154 MC – Deutsche Borse Prize – Photographers Gallery

The Deutsche Borse Prize is a selection of innovative photographers who take the medium to new horizons. Now in its 17th year, its already showcased many photographic artists such as John Stezaker, Mishka Henner and Paul Graham; that deserve recognition through their experimental styles and practices. This year brought to our attention four photographers who share innovative qualities but in their work, they bare little similarity.

Alberto Garcia-Alix; a self portrait photographer whose selected series gives the viewer an insight into, not only his life, but the lives that briefly expose themselves around him.
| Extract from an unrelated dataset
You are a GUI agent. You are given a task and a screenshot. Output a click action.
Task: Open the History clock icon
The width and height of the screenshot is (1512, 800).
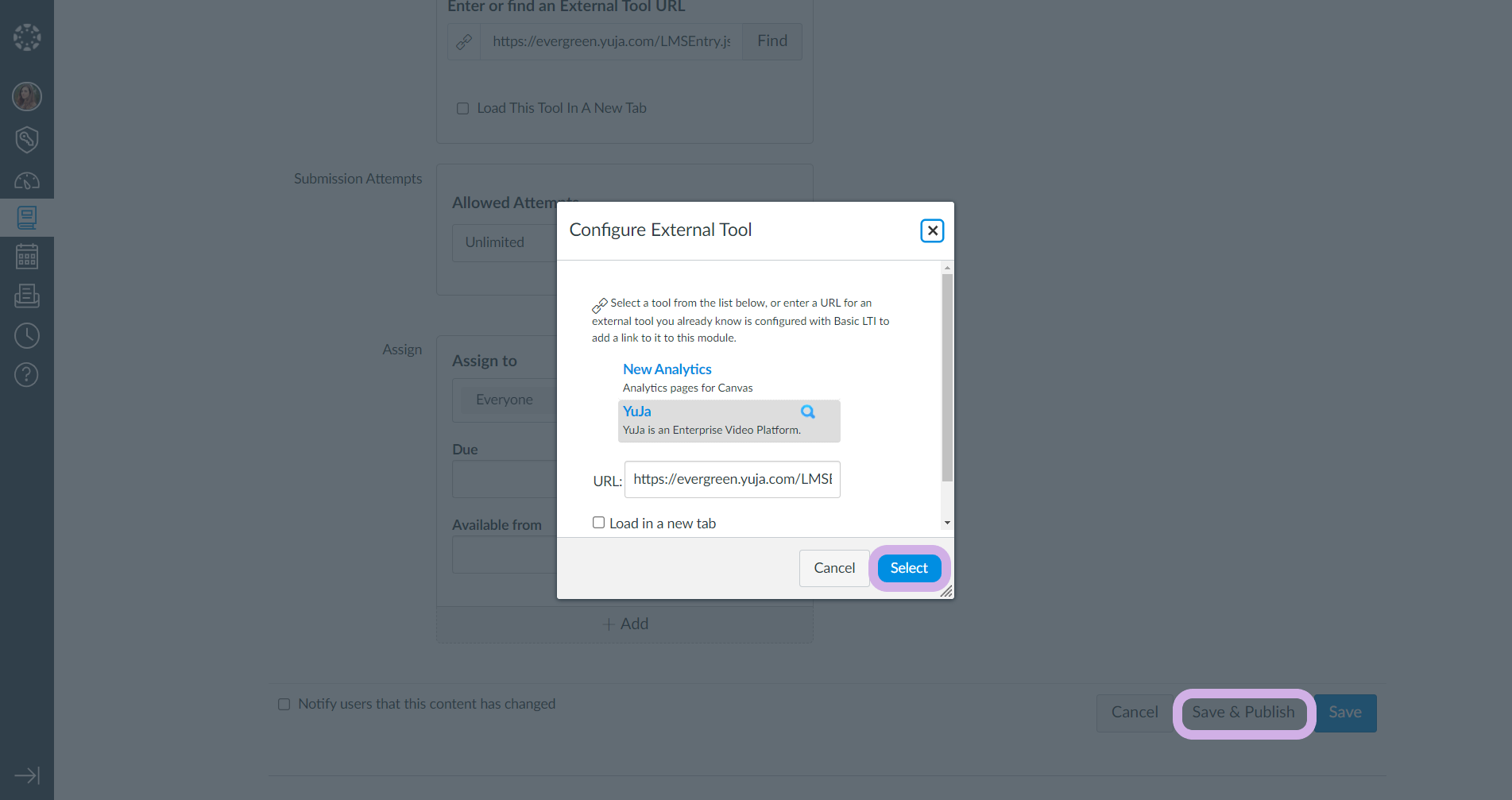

The photographs were taken in Spain in the 1970’s and 80’s, capturing the mechanism of the end of Franco’s dictatorship (1970’s) to create new found liberties (1980’s) that affected millions in the country. Garcia-Alix becomes a character that lives in this new found world who shares his excesses and meditations with the audience as he explores himself. These lyrical images challenge self representation in portraiture with really intense and intimate portraits. They provoke controversy through their blunt immorality; but questions his contemplation and state of mind or staged representation of people during the period. Photography that presents what some are too afraid of presenting.


Jochen Lempert intertwines photographic process with science to produce idyllic artefacts. The images present his curiosity of the natural world in all their detail and innate qualities. Their form draws in the viewers to share in his curiosity by looking into the photograph to see these small insects presented actual size and to view other elemental creatures. Its a scientific experiment thats aided by the camera and the processes that many engage with, creating a horizon that makes his interest our concern.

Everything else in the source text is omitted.